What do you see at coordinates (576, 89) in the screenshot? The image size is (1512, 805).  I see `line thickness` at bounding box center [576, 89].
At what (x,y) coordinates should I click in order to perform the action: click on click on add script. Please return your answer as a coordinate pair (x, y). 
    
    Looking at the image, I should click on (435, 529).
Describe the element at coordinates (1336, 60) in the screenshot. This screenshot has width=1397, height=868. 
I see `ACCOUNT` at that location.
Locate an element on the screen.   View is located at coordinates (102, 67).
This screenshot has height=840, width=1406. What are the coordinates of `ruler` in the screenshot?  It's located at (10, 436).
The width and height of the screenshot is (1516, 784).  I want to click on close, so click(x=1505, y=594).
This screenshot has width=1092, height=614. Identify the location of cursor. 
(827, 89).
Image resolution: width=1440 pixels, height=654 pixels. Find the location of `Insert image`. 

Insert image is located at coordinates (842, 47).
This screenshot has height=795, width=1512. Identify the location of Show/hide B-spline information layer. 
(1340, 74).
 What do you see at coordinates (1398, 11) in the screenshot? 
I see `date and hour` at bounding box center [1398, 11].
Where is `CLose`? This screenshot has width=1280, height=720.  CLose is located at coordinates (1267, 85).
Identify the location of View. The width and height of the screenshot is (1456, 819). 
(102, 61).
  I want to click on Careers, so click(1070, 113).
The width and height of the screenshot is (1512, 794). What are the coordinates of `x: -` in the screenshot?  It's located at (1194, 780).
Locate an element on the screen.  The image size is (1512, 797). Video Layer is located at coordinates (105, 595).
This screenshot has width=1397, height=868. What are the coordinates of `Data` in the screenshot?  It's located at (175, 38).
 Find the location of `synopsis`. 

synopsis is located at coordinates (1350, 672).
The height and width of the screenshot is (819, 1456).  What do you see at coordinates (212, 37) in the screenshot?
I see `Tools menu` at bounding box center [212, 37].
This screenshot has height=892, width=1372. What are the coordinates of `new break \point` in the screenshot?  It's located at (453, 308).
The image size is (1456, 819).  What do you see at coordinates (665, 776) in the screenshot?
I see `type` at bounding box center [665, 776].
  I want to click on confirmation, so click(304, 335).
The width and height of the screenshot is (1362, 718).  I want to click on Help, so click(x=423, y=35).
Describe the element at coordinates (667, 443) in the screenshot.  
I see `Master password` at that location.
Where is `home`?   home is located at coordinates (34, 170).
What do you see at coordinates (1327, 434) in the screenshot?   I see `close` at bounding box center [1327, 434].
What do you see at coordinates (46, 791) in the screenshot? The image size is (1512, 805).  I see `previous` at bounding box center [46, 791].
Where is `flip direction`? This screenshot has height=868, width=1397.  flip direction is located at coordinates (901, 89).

EXERCISE —
Write out the records from the line containing "The image size is (1456, 819)." through the end of the records, inclusive.

THE ANSWER —
The image size is (1456, 819).  What do you see at coordinates (665, 776) in the screenshot?
I see `type` at bounding box center [665, 776].
  I want to click on confirmation, so click(304, 335).
The width and height of the screenshot is (1362, 718).  I want to click on Help, so click(x=423, y=35).
Describe the element at coordinates (667, 443) in the screenshot.  
I see `Master password` at that location.
Where is `home`?   home is located at coordinates (34, 170).
What do you see at coordinates (1327, 434) in the screenshot?   I see `close` at bounding box center [1327, 434].
What do you see at coordinates (46, 791) in the screenshot? The image size is (1512, 805).  I see `previous` at bounding box center [46, 791].
Where is `flip direction`? This screenshot has height=868, width=1397.  flip direction is located at coordinates (901, 89).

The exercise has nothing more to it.